Mediation meetings are private. The parties and/or their nominated representatives attend mediation meetings with the mediator. Other persons may attend only with the consent of all parties.


CONFIDENTIALITY

Mediation is intended to be a “without prejudice” process, which means it is confidential and with limited exception may not be referred to in any subsequent arbitration or court proceedings.


Documents or other evidence produced for the purpose of arbitration or litigation, which are produced at mediation will not be covered by mediation confidentiality. The confidentiality is targeted towards concessions made for the purposes of settlement.


MEDIATED AGREEMENT

So as to avoid future misunderstandings of the agreements reached in the mediation, it is crucial for a mediation to culminate in the parties signing a written agreement which sets out the outcome. Where the parties’ lawyers attend the mediation meetings, it may be preferable for them to take responsibility for this drafting from the outset.


Another possibility is that agreement reached in mediation is simply recorded as a memorandum of understanding or as heads of agreement, and the parties sign these to indicate that they accurately record the agreements reached. Their signatures may not be intended to be legally binding, and if this is so it should be expressly stated. In order to have a formal agreement, they instruct their lawyers to draft a binding agreement incorporating the terms of the memorandum. Once signed, this will bind the parties.


TERMINATION OF MEDIATION

The mediation process may be terminated: 

  • when full or partial resolution of the issues has been reached 

  • at the suggestion of the mediator, for whatever reason, or 

  • if a party advises that it is withdrawing from the mediation proceedings (parties cannot be forced to continue with a mediation against their will).

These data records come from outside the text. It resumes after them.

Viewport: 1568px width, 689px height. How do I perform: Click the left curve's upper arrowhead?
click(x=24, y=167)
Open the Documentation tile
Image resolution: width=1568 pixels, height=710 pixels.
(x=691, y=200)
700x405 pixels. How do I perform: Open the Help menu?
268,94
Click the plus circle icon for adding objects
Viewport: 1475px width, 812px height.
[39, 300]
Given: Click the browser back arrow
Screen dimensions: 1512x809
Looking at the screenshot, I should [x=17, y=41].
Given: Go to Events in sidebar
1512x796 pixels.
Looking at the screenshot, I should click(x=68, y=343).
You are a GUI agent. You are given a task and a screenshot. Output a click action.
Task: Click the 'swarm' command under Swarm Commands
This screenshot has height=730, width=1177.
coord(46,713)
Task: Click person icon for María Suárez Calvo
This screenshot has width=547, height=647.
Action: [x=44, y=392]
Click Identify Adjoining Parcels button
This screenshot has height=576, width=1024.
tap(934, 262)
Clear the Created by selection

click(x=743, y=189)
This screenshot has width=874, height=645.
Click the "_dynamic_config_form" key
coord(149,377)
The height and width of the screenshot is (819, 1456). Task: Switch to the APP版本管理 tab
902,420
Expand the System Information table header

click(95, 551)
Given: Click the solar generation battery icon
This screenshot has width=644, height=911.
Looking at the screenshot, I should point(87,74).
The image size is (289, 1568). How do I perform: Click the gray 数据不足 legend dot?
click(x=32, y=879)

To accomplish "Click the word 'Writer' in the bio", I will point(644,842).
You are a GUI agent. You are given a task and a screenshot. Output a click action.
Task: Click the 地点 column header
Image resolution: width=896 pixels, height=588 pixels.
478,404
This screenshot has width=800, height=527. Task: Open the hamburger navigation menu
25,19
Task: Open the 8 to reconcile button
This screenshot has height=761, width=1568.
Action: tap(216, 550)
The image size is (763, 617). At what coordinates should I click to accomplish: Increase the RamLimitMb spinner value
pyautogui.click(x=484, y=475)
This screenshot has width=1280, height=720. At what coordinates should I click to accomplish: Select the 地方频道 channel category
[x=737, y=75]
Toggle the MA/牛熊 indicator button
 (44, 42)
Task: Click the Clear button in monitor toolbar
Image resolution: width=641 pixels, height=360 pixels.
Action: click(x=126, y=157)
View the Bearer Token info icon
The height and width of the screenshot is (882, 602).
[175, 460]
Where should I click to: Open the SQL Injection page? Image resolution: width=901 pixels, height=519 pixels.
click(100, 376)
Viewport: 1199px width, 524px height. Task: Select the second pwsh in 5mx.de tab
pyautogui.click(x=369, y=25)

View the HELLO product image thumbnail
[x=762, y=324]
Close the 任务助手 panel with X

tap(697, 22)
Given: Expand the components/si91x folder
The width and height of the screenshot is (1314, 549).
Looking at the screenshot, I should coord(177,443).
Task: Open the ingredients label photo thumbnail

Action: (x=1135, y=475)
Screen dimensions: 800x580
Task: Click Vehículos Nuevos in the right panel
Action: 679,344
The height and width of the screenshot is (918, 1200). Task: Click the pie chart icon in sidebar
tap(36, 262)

ENFORCEMENT OF A MEDIATED AGREEMENT

An agreement reached in mediation is as enforceable as it would be if it had been made without the help of a mediator. If the agreement is a contract, it will be subject to the rules of contract.


EXPENSES AND FEES

Mediators generally charge fees on an hourly basis. It is usual for the parties to equally share the costs of the mediator but parties are individually liable for the full fee of the mediator.


The mediator and the parties should agree on a fee before the appointment of the mediator is confirmed.


The parties generally pay their own legal expenses for the mediation.